もちろんそこはラグナン領の商業の中心地であったため早急にな復興が求められるのだが……予定にはない工事となるためなかなか人手が確保出来ず困っているそうなのだ。そこでこの山賊達だ。読み書きができなくても力仕事でなら役に立てるはずだ。
「取引に応じるか?」
俺はラグナン領の件を教え再度尋ねる。
「もちろんです! 」
「見逃してくれるどころか仕事先まで教えてくれるなんて……」
「おらだち、真人間になれるっぺか⁈」
山賊達は快く取引を受け入れた。
「それじゃ、俺はもういくからな。お前ら、もし約束を破ったら……」
「「「絶対に守ります!」」」
「よし、ならいい。」
山賊たちが俺に向かって頭を下げる。
なんかこういうのは慣れないからやめて欲しいがせっかくいい感じに恐れられているのだ、このまま恐れて続けてもらった方が約束も守られるだろう。
俺は山賊達に背を向けて森林の外へ歩き出ーーーードンッ!
ーーーーーーそう言えばバリア張りっぱなしだったな。透明なため忘れていた。
『あいつ意外とアホじゃね?』
『自分の魔法だろ?』
『オラでもあんなことしないべ。」
山賊達が鼻で笑っているのがわかる。
せっかくいい感じに恐れられてたのになぁ……。
振り返るのも恥ずかしいのでそのまま魔法を解除して外に出ようとする。
しかしーーーーーー
バリンッ⁈
俺が魔法を解除するより早く、バリアが外部からの攻撃によって破壊された。
「破壊された? どういうことだ?」
俺には一瞬、何が起こったかわからなかった。この世界に来て、傷を負ったことなら何度かあったが俺の魔法が破られたことは一度としてなかったのだ。

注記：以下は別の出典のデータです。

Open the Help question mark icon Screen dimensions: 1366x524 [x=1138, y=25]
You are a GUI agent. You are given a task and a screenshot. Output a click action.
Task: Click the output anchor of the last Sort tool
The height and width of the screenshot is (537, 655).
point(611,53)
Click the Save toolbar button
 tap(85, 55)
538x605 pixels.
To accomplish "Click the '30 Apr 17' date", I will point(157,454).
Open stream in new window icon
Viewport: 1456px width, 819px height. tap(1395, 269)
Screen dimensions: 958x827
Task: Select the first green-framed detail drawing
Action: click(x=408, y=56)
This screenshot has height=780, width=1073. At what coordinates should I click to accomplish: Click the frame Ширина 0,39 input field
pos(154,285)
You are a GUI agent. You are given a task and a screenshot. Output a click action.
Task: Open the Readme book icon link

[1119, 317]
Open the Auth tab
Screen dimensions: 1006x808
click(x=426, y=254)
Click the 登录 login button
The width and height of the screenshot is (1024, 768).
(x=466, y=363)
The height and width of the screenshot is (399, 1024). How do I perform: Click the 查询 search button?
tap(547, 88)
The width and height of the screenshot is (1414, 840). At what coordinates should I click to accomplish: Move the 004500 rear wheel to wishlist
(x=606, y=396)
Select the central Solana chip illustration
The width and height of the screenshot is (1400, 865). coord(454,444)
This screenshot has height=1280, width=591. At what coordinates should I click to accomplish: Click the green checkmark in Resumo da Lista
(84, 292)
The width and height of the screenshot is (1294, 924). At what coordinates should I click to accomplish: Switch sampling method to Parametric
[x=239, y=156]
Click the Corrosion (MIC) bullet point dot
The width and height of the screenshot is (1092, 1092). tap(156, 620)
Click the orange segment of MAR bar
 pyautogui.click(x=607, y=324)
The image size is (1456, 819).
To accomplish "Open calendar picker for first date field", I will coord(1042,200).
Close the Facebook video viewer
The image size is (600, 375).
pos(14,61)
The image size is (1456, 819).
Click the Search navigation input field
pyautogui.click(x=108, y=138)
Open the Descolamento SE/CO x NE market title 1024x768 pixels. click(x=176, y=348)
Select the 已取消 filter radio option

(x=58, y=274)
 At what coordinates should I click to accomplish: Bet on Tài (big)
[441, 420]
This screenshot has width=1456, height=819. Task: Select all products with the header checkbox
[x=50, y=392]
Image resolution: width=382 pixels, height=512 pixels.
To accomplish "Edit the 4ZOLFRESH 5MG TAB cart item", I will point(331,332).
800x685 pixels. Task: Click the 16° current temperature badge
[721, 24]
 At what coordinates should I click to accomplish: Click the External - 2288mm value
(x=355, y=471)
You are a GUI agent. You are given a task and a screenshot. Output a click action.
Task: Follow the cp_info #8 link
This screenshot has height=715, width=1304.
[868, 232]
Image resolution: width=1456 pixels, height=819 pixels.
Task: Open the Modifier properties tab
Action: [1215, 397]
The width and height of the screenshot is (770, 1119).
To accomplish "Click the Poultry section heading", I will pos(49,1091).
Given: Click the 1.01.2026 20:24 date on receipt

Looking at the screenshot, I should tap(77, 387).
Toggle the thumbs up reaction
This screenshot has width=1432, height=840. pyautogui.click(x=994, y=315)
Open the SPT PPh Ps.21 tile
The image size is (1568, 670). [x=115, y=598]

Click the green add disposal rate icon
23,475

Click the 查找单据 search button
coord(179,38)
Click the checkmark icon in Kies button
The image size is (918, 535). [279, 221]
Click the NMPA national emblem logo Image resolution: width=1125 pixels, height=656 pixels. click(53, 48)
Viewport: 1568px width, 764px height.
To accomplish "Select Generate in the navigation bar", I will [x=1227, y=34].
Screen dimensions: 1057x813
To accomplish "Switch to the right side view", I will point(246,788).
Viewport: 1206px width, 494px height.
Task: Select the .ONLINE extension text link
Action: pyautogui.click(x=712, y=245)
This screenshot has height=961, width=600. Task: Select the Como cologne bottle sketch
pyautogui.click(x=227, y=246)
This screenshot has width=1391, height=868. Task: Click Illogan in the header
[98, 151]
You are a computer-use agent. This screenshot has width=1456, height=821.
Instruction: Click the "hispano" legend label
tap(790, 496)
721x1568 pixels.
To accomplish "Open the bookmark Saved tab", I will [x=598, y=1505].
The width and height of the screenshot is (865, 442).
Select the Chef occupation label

「ふんっ、賊にしてはなかなかの強度ではないか。我が破壊に手こずるなど初めてだぞ。」
状況を把握する間も無く森の奥から一人の男が出て来た。
右手には剣を持ち、左手には指揮棒のような木の枝を持ち、金銀混じった髪の上にはクリスタルでできた王冠のようなものが乗っている。
その男は俺に剣を向けて言い放った。
「我は妖精王サン・ドラード。我の領域で強い魔力を感じたがお前だな? 」
ビリビリと肌に電流が走ったようだ。とんでもない殺気が放たれる。
「サン・ドラードさん? 俺、なにか気に触ることでもしましたか?」
「我が領域でそれほどの魔力を放っておきながら白々しい。お前程の力を持つものがたまたまこの森に迷い込んだとでも言いたいのか?」
「まあ、目的があったと言えばあったが……もう帰る予定なんだったんだよ。帰っていいか?」
「ならん、魔王の手先はここで始末するーーーーーふんっ!」
突然現れた男は話も聞かずに斬りかかってくる。
いい動きだが避けられないほどではない、俺は素早く回避する。
「ほう、今のを避けるか。流石は魔王の手先といったところか。」
「何ってんだ? 俺の話を……」
「ふんっ!」
聞いてくれないか。
俺は戦わざるを得ない状況に追い込まれる。
詐欺だったクエスト、一ペルにもならない盗賊、そして何故か襲ってくる自称妖精王、今日はとことんついてないーーーーーもう帰りたい。
そんな想いも虚しく戦闘ははじまるのであった。
個人的に妖精王って響きが気に入ってます。